C’était ce qui s’appelle échouer au port et cela ne faisait pas mon affaire. Tous mes projets, toutes mes espérances s’en allaient à vau-l’eau avec ce départ. Je devais alors faire tout mon possible pour l’empêcher. Je savais que le départ de notre Résident général équivalait à une déclaration de guerre ; à tout prix il fallait l’arrêter. Je suppliai donc M. Le Myre de Vilers d’attendre quelques jours. – Vous voyez, lui dis-je, que ces messieurs – parlant de ceux qui m’appuyaient près de lui – fondent de grandes espérances dans mon art pour agir sur l’esprit de la reine. Laissez-moi essayer ; accordez-moi quelques jours. Qui sait si je ne réussirai pas à la ramener à des sentiments plus favorables à la France ?

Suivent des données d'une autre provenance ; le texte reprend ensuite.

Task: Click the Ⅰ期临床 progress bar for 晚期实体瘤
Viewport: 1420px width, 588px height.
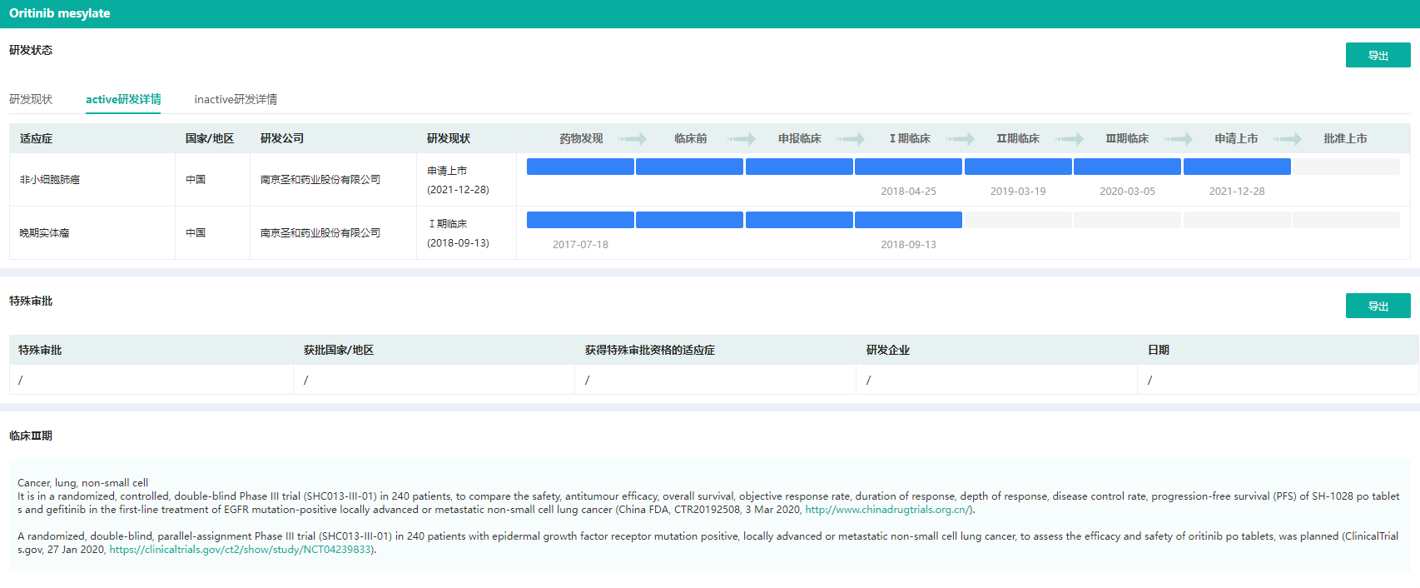Action: click(908, 220)
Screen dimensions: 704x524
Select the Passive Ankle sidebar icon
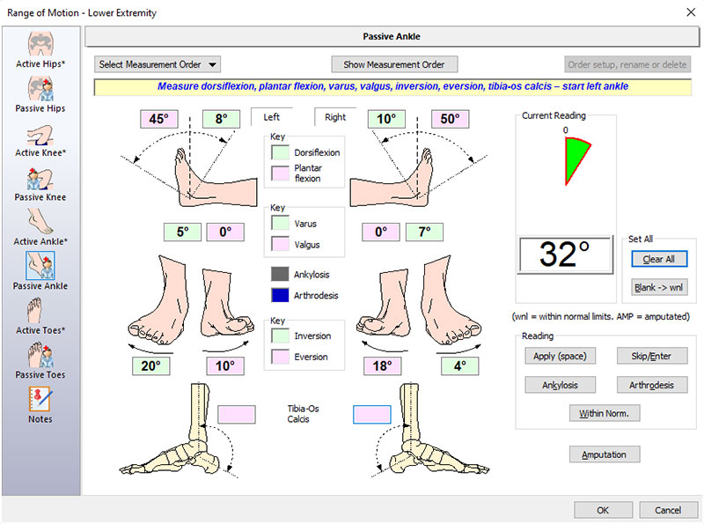pyautogui.click(x=40, y=269)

– Elle, je ne dis pas ; elle est, je le crois, assez bien disposée pour nous. Mais elle n’est la maîtresse que de nom. C’est son mari, ce Rainilaïarivony qui fait tout, qui dirige tout et nous n’avons pas d’ennemi plus acharné, si ce n’est les Anglais qui le conseillent.
– J’ai aussi un message pour lui de Rainidryamanpandry, le gouverneur du camp de Souadiram, permettez-moi d’en essayer l’effet.
– Qu’en espérez-vous donc ?
– Je ne sais pas, mais laissez-moi du moins tenter quelque chose.
– Comme vous voudrez, répliqua-t-il avec un geste de découragement, mais vous n’obtiendrez rien.
Je lui demandai la permission de conserver de l’espérance, et, le quittant, je me fis porter chez le Premier Ministre, qui habite au palais même de la reine.